Make sure you fill in any place that says `YOUR CODE HERE` or "YOUR ANSWER HERE", as well as your name below:

In [None]:
NAME = ""
STUDENT_ID = ""

---

# Social Network Analysis Assignment

This assignment aims to familiarize you with the concepts and practical applications of social network analysis. You will be working with Python and the NetworkX library to create, analyze, and understand various types of networks.


---

## Task 1: Create a Small Network

**Objective:** Generate a network with 10 nodes and a density of 0.2 using NetworkX.

**Instructions:**
1. Calculate the number of edges `m` needed to achieve a density `d = 0.2` for a network of `n = 10` nodes using the formula:

$$d = \frac{2m}{n(n-1)}$$


2. Create a graph in NetworkX in variable `G` and add the calculated number of edges.
3. Ensure the network consists of one large component.

In [None]:
import networkx as nx

In [None]:

G = ...

# YOUR CODE HERE
raise NotImplementedError()

In [None]:
assert type(G) == nx.Graph

## Task 2: Create a Non-Small-World Network

**Objective:** Write a script to generate a network that is not a small world.
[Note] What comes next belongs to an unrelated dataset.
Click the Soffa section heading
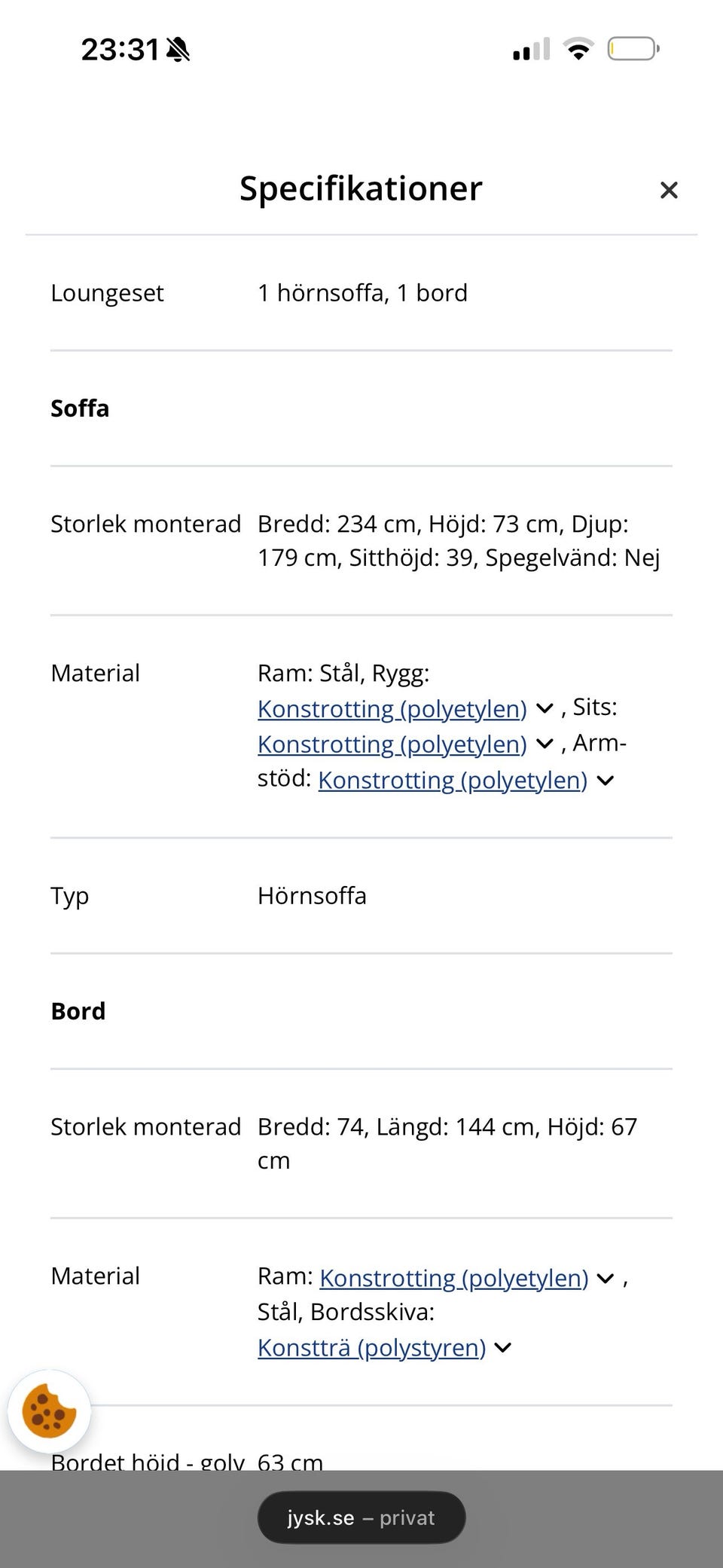This screenshot has height=1568, width=723. click(80, 408)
The network should have 500 nodes and at least 1000 edges, with an average shortest path length of at least 50.

**Instructions:**
1. Create a function `create_large_world_network` that generates a network according to the specified criteria.
2. Ensure that the network is not a small world by design.

In [None]:
import networkx as nx
import matplotlib.pyplot as plt

def create_large_world_network():
    # YOUR CODE HERE
    raise NotImplementedError()
    return G

G = create_large_world_network()

print(f"Nodes: {len(G.nodes())}; edges: {len(G.edges())}; average shortest path: {nx.average_shortest_path_length(G)}")



## Task 3: Analyze the Florentine Families Network

**Objective:** Analyze the Florentine families network to find the most central node in terms of PageRank, betweenness, degree, and eigenvector centrality.

**Instructions:**
1. Load the Florentine families dataset (Padget & Ansell, 1993).
2. Calculate and return the most central node for each centrality measure (PageRank, Betweenness, Degree, and Eigenvector centrality)

In [None]:
import matplotlib.pyplot as plt


def find_most_central_nodes(G):
    # YOUR CODE HERE
    raise NotImplementedError()
    return top_pagerank, top_betweenness, top_degree, top_eigenvector

top_pagerank, top_betweenness, top_degree, top_eigenvector = find_most_central_nodes(G)
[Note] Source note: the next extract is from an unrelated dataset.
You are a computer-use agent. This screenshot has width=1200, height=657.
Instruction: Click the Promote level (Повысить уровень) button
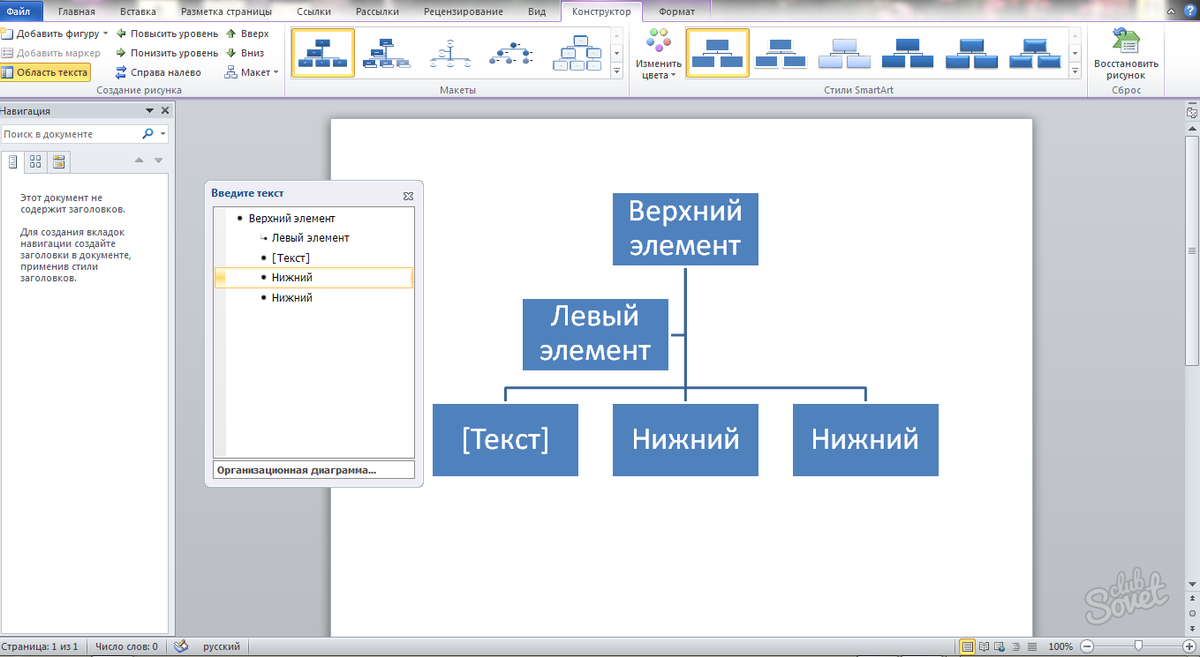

G = nx.florentine_families_graph()

print(f"Node with highest PageRank centrality: {top_pagerank}")
print(f"Node with highest Betweenness centrality: {top_betweenness}")
print(f"Node with highest Degree centrality: {top_degree}")
print(f"Node with highest Eigenvector centrality: {top_eigenvector}")

# Visualize the network
nx.draw(G, with_labels=True, node_color='lightblue', edge_color='gray', font_size=10, node_size=700)
plt.show()

---

## Task 4: Generate a Graph with Clustered Communities

**Objective:** Write a function to generate a graph with N clusters, each containing M nodes. The nodes in each cluster should be randomly connected with density D - with connections going between randomly selected nodes. The clusters should be linked with each other, to produce a single component, with as few connections as possible.

**Instructions:**
1. Create a function `create_clustered_graph` that generates a graph according to the description above.
2. Analyze the graph using Louvain community detection to examine the resulting modularity.

Now generate two networks with your algorithm. One with 3 clusters, and one with 10 clusters. The other parameters should be same as above.

Run Louvain community detection on both. Which of the networks has a higher modularity? What do you make of this?

In [None]:
from community import community_louvain

def create_clustered_graph(N, M, D):
    G = nx.Graph()

    # YOUR CODE HERE
    raise NotImplementedError()

    return G

def identify_louvain_modularity(G):
    #Use Louvain to identify communities in the graph, and print out the 
# YOUR CODE HERE
raise NotImplementedError()


num_clusters = 5
nodes_per_cluster = 20
intra_density = 1
G = create_clustered_graph(num_clusters, nodes_per_cluster, intra_density)

modularity = identify_louvain_modularity(G)
print(f"The identified modularity is {modularity}.")

# Draw the graph
nx.draw(G, with_labels=True, node_color='lightblue')



---

## Task 5: Twitter Retweet Network Analysis

**Objective:** Create a network from a Twitter dataset and analyze it to find the most central politicians and calculate the weighted homophily based on party.

**Instructions:**
1. Load the Twitter dataset, sweden_2018.df.pickle, and create a network where nodes represent politicians and edges represent retweets.
2. Calculate the weighted homophily of the network. The weighted homophily is here the tendency for individuals of the same party to form connections with one another. 
3. Identify the most central politicians using different centrality measures.

In [None]:
import pandas as pd
import re

df = pd.read_pickle('sweden_2018.df.pickle')
display(df.head())

def extract_retweeted_username(tweet):

    pattern = r'RT @(\w+):'
    match = re.search(pattern, tweet)
    if match:
        return match.group(1)  # Returns the captured username
    return None  # Returns None if no match is found

#1. Extract retweets
#2. Include only retweets of politicians that have also sent at least one message. 
#3. Count the number of messages from each user to each user
#4. Create a weighted network from the resulting dataframe. The nodes should have include the party name as an attribute.

# YOUR CODE HERE
raise NotImplementedError()
nx.draw(G)

def calculate_weighted_homophily(graph, attribute):
    # We now want to know the homophily of the network; that is, how much likelier nodes are to connect with nodes of the same party.
    # The weighted homophily is defined as the sum of edge weights that go between nodes with the same attributes, divided by the total edge weight.
    # Unfortunately, there is no built-in function for weighted homophily in networkx, so you have to write your own function!

    # YOUR CODE HERE
    raise NotImplementedError()
    return homophily_ratio

homophily = calculate_weighted_homophily(G, 'party')

print(f"The resulting homophily is {homophily}.")

def find_most_central_nodes(G):
    # YOUR CODE HERE
    raise NotImplementedError()
    return top_pagerank, top_betweenness, top_degree, top_eigenvector

top_pagerank, top_betweenness, top_degree, top_eigenvector = find_most_central_nodes(G)

print("Node with highest PageRank centrality:", top_pagerank)
print("Node with highest Betweenness centrality:", top_betweenness)
print("Node with highest Degree centrality:", top_degree)